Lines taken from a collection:
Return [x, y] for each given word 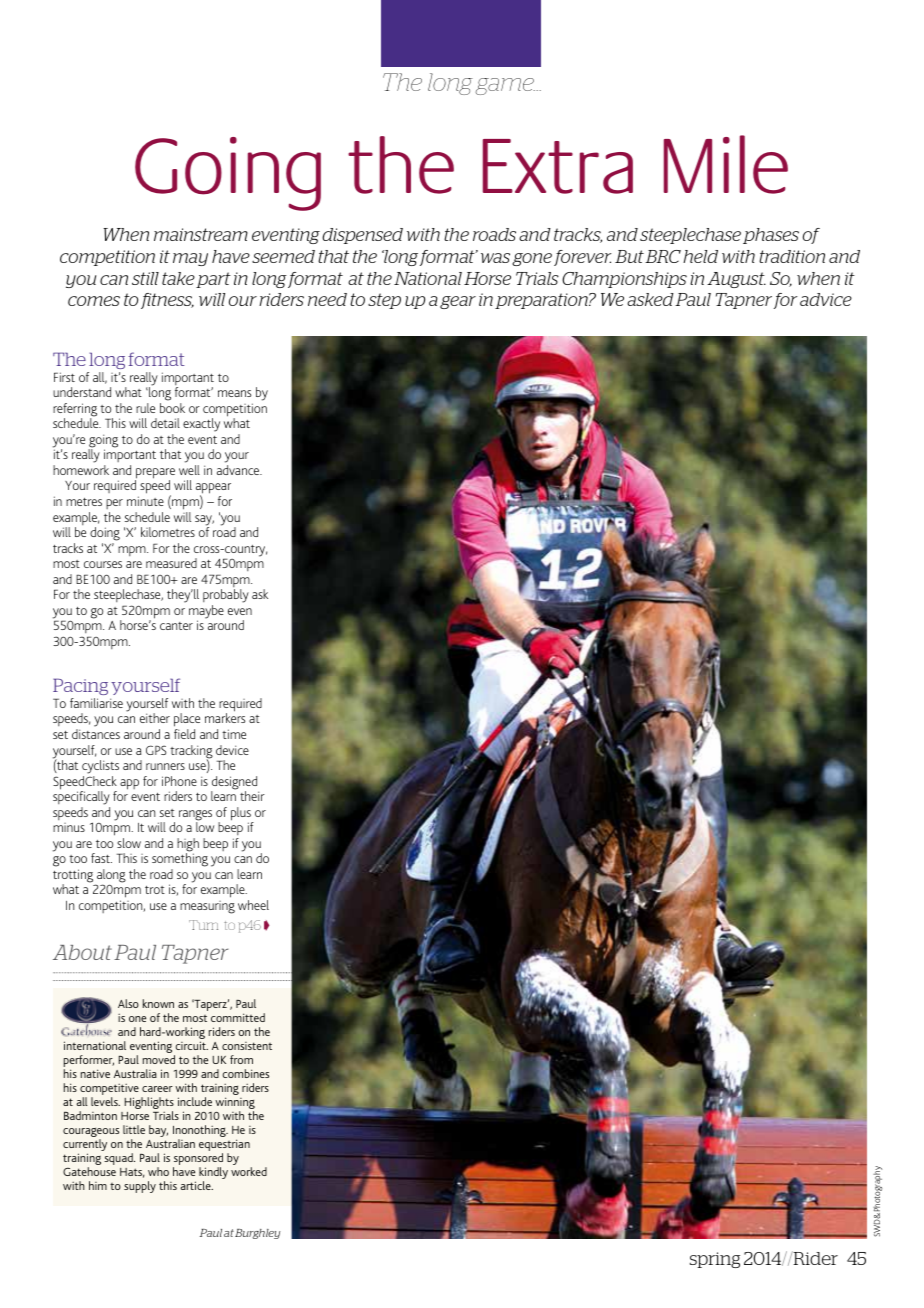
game [505, 86]
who [158, 1171]
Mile [726, 164]
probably [226, 596]
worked [249, 1171]
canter [176, 626]
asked [650, 299]
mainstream [201, 234]
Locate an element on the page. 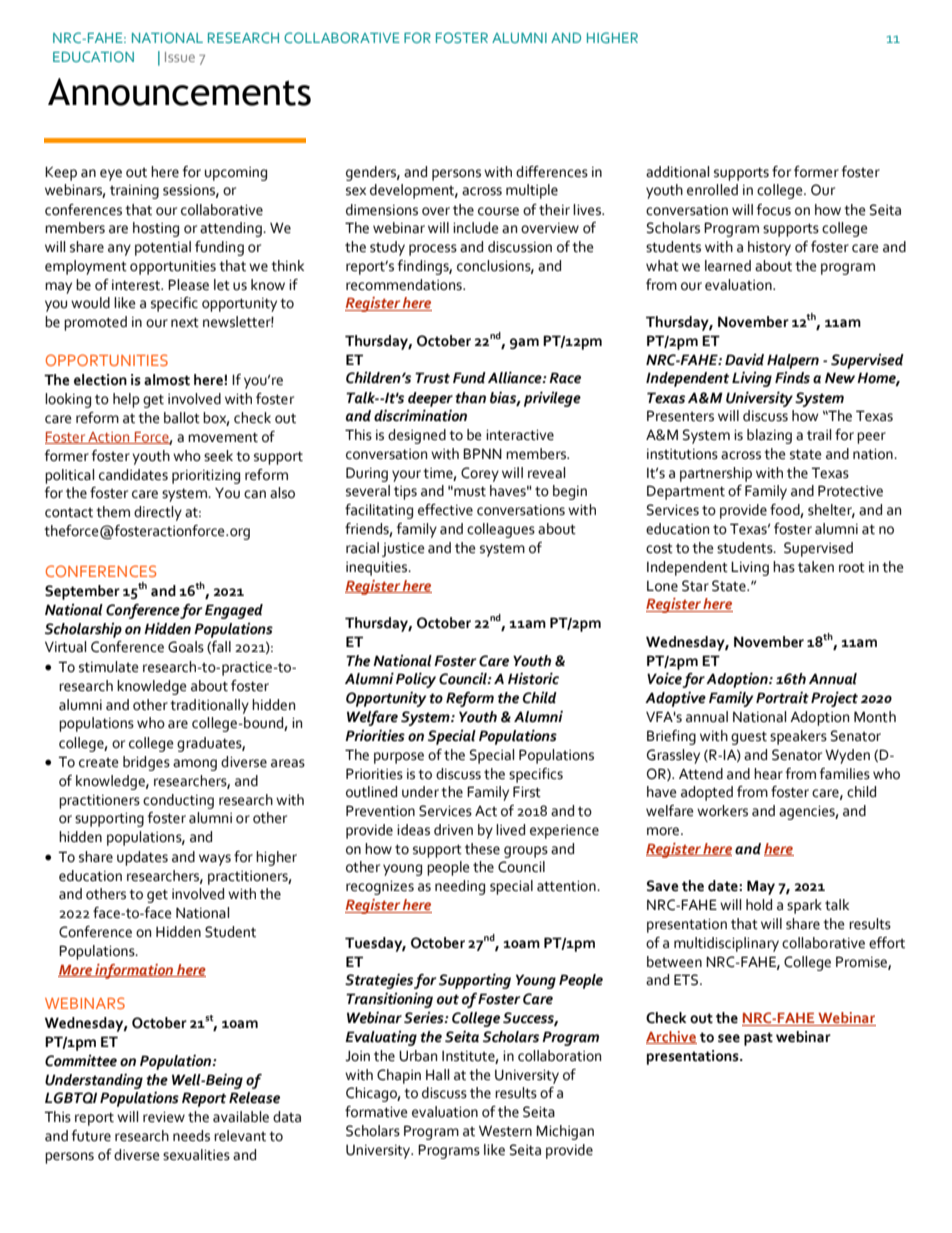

INSTRUCTIONS TO FOLLOW:
Update the lines above by replacing "page" with "screen" and keeping everything else the same. Leave the pictures out of your answer.

TASK SOLUTION:
Return [x, y] for each given word 
game [505, 86]
who [158, 1171]
Mile [726, 164]
probably [226, 596]
worked [249, 1171]
canter [176, 626]
asked [650, 299]
mainstream [201, 234]
Locate an element on the screen. 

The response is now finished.